MATERIAL SHOWN section start

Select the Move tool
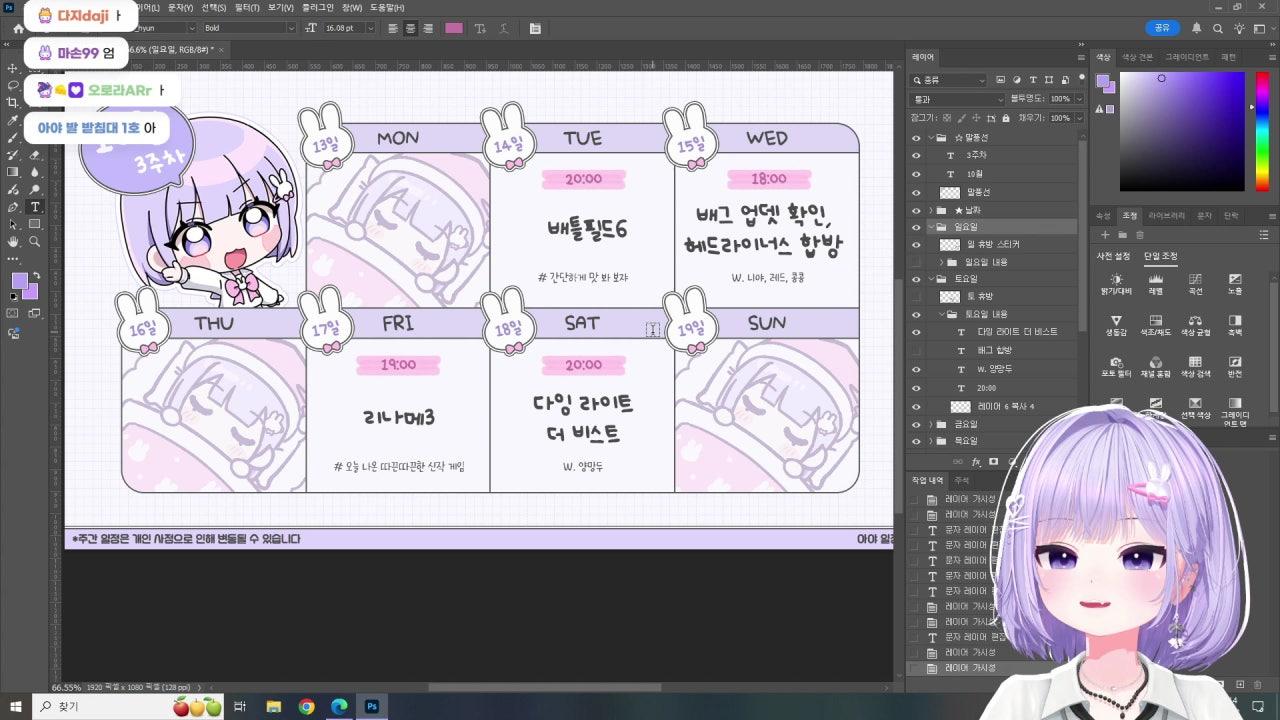1280x720 pixels. tap(13, 68)
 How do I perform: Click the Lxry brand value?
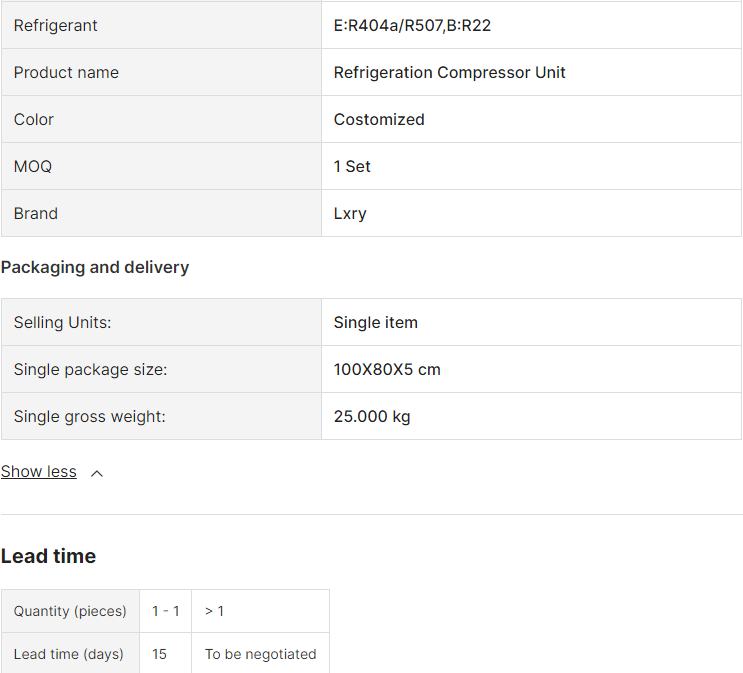tap(350, 214)
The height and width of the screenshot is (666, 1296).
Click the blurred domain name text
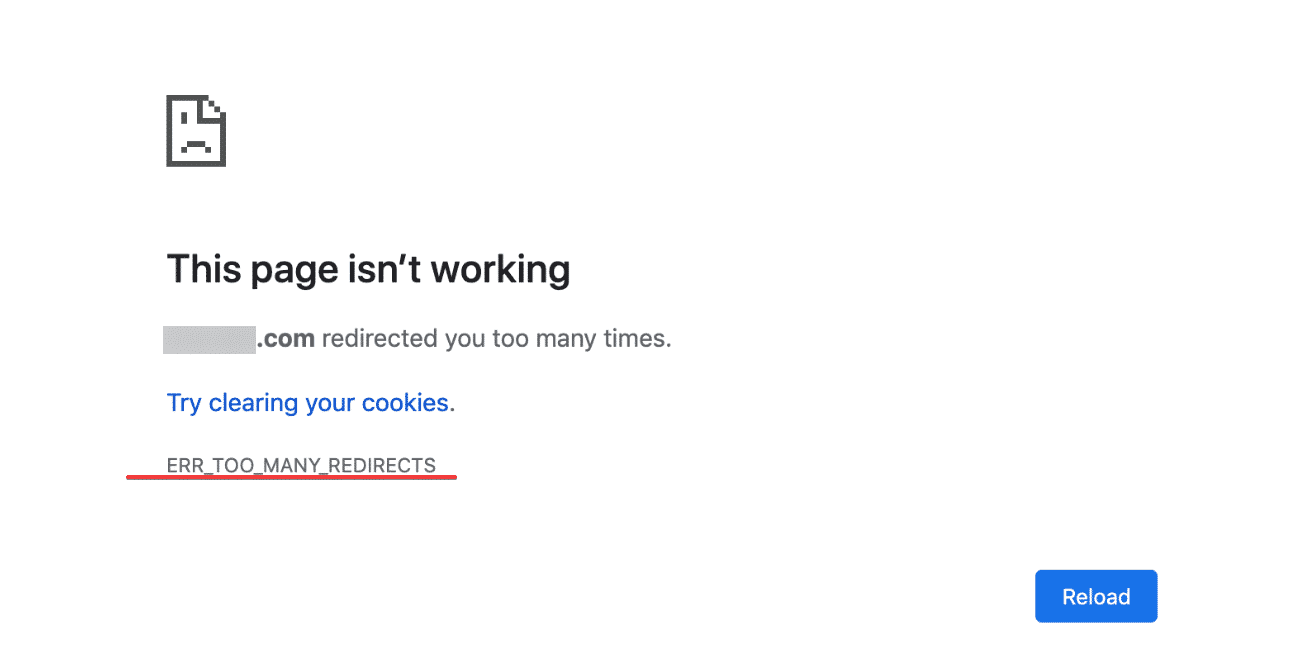[209, 338]
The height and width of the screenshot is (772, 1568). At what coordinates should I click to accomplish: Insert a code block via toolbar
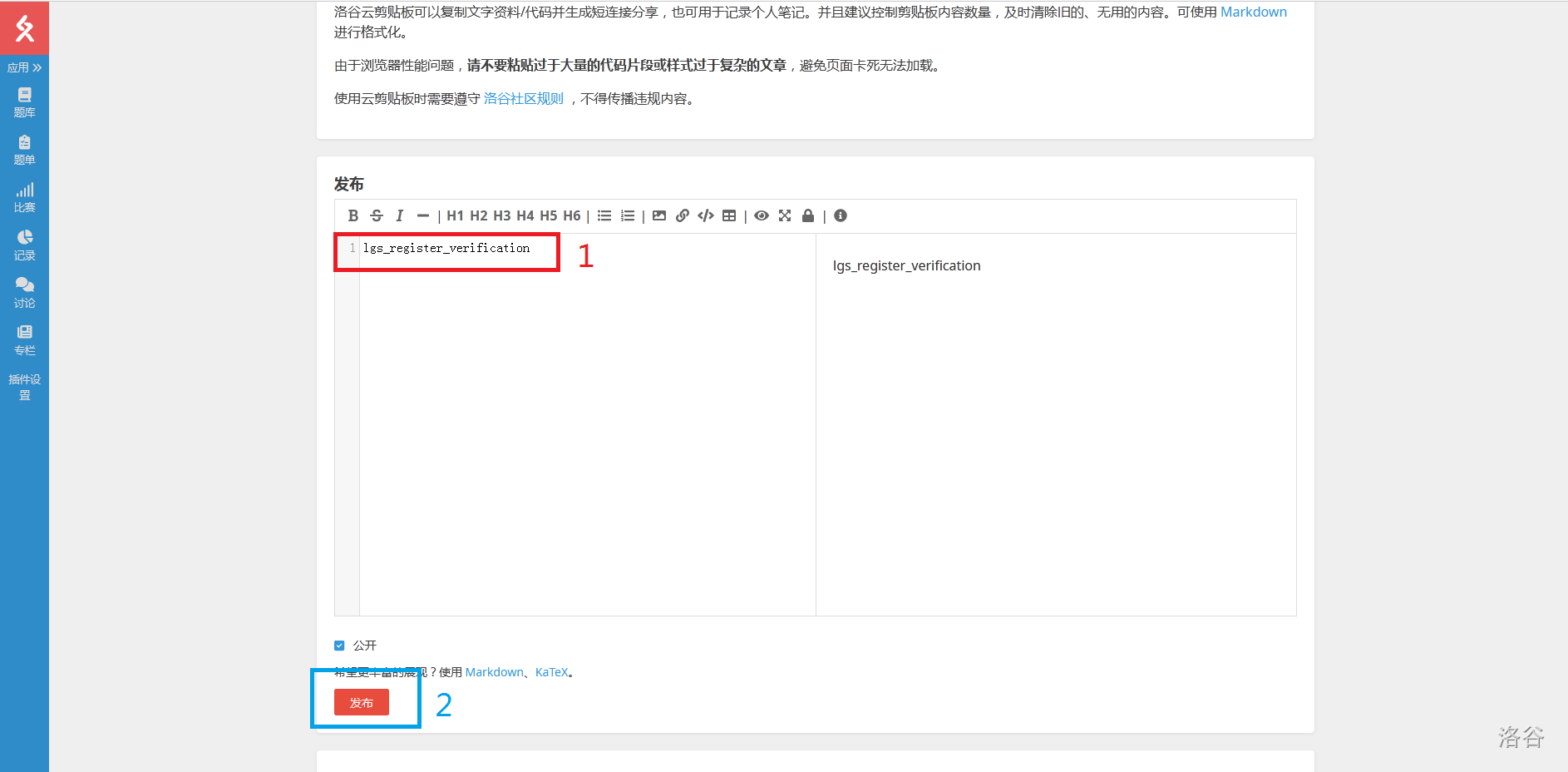[706, 215]
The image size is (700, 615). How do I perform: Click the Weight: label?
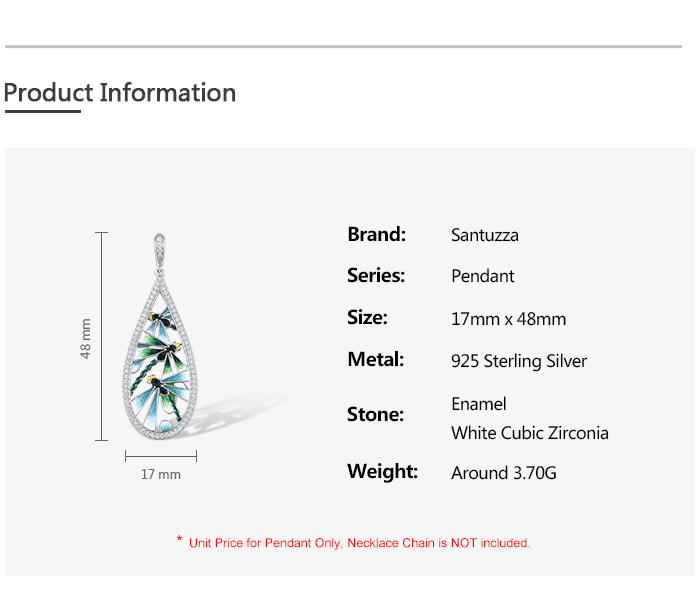382,472
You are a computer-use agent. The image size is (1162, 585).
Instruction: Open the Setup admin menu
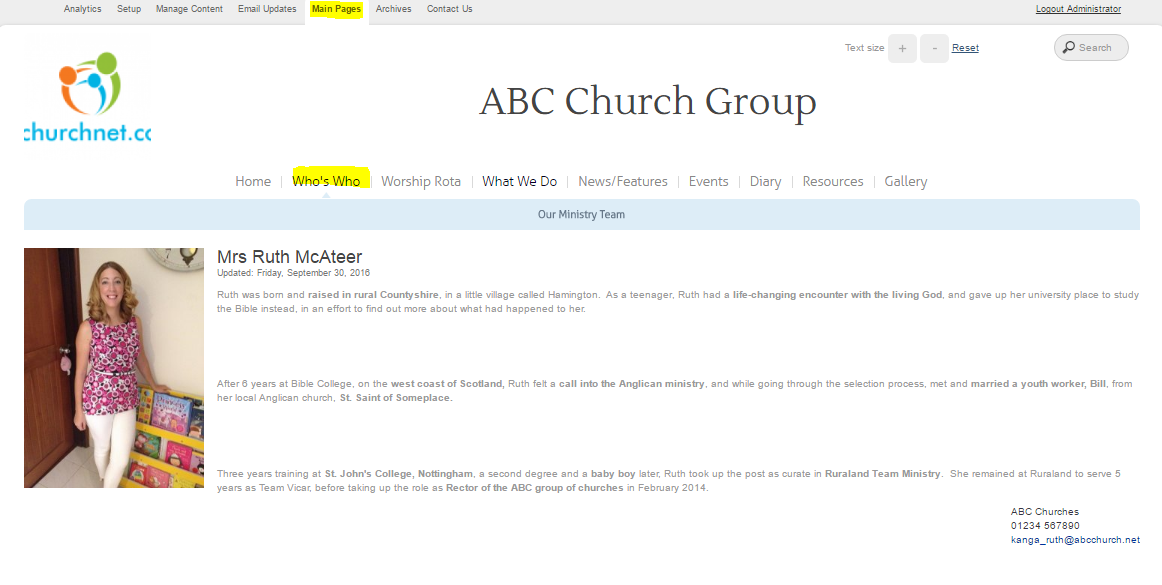click(x=129, y=9)
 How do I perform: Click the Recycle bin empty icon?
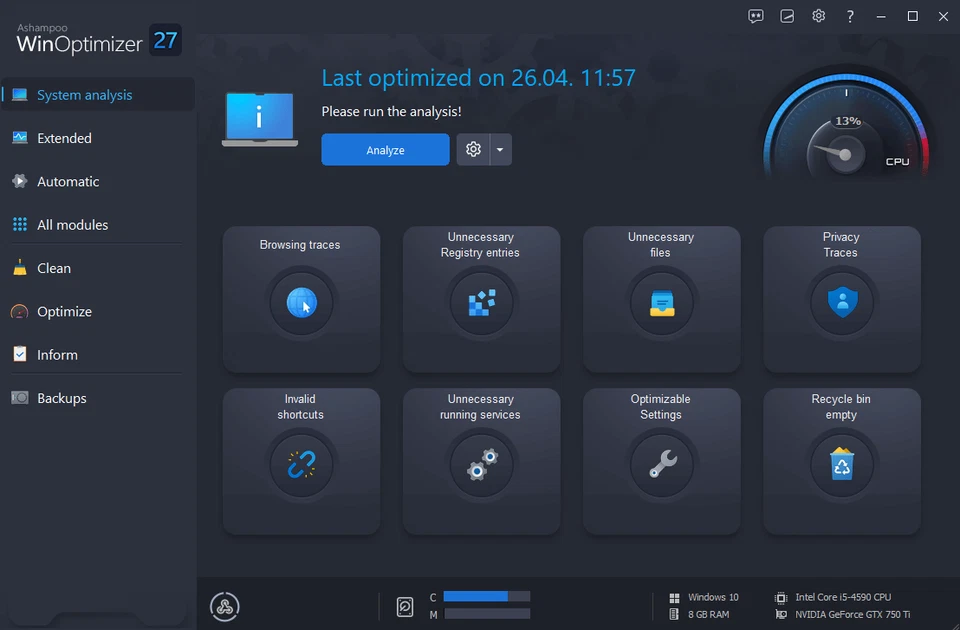841,464

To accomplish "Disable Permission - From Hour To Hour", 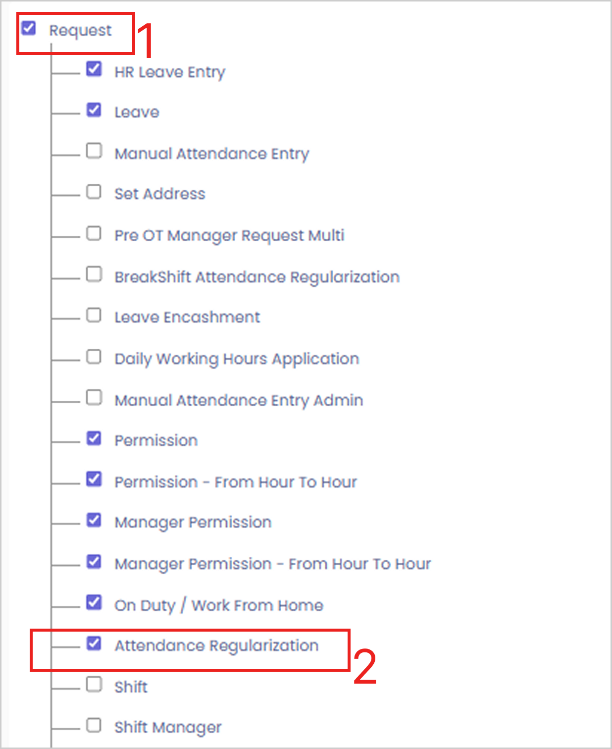I will 94,480.
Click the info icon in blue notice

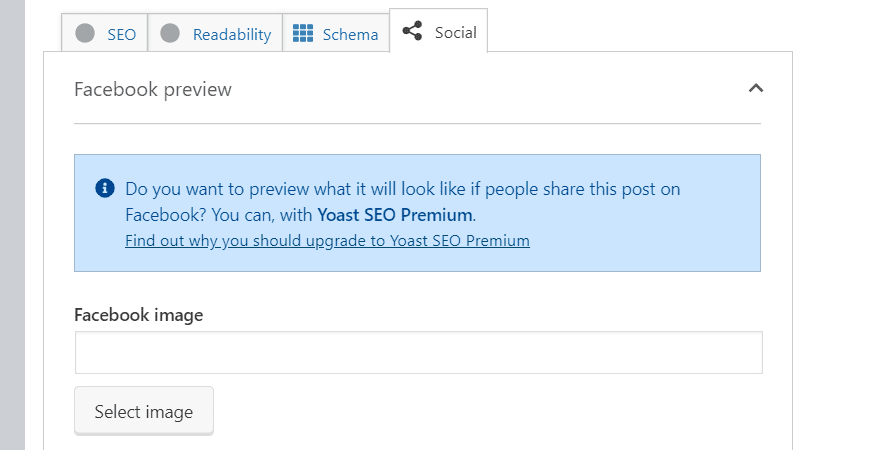[x=104, y=188]
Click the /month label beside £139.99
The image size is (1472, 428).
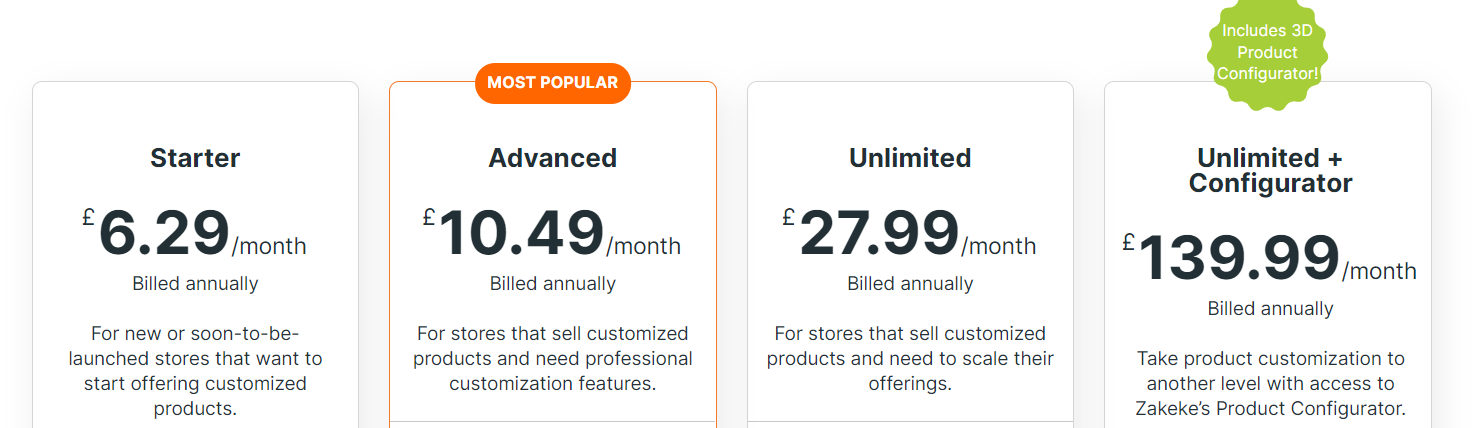pyautogui.click(x=1379, y=271)
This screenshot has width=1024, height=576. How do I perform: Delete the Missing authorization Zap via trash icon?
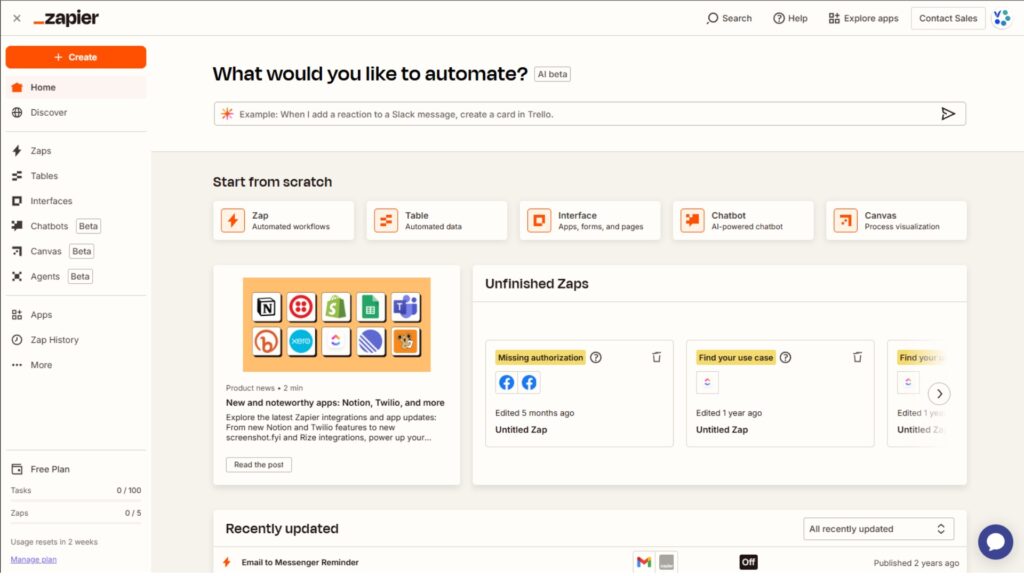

MATERIAL SHOWN section end

● **WHAT IS NEEDED**:
The answer must be an exact copy of the lines from the one containing "Click the info icon in blue notice" through the last line of the records, and nothing else. Pictures do not belong in it.

● **RESPONSE FOR THIS EXERCISE**:
Click the info icon in blue notice

[x=104, y=188]
Click the /month label beside £139.99
The image size is (1472, 428).
pyautogui.click(x=1379, y=271)
This screenshot has width=1024, height=576. How do I perform: Delete the Missing authorization Zap via trash icon?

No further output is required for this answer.